§ **Data extract**

- - -

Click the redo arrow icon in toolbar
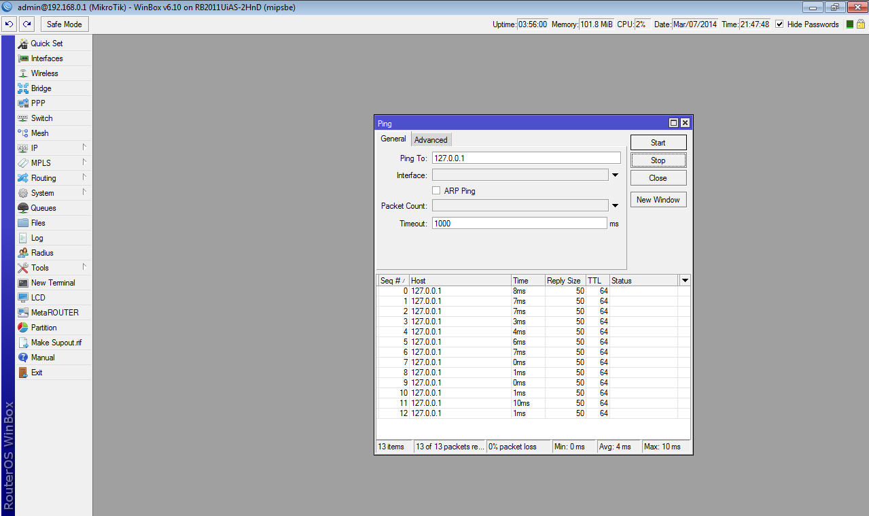This screenshot has height=516, width=869. (27, 24)
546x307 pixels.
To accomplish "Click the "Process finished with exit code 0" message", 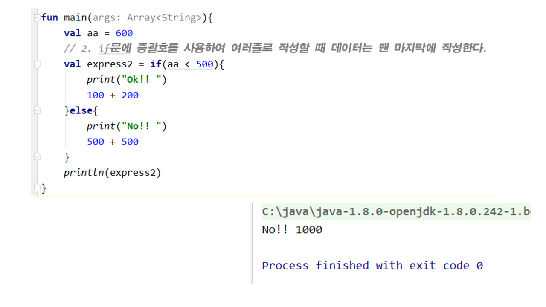I will point(372,266).
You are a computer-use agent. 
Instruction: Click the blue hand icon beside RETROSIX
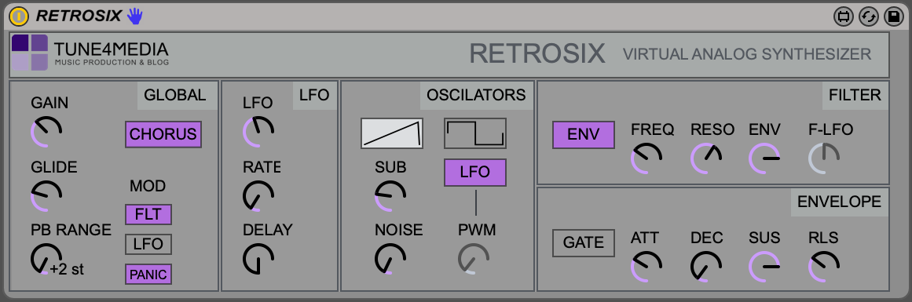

- - -

§ **Exercise**
Word for word, please, restate the lines of the listing from the one holding "You are a computer-use agent." down to the last line, leaving out any pictures.

§ **Answer space**
You are a computer-use agent. 
Instruction: Click the blue hand icon beside RETROSIX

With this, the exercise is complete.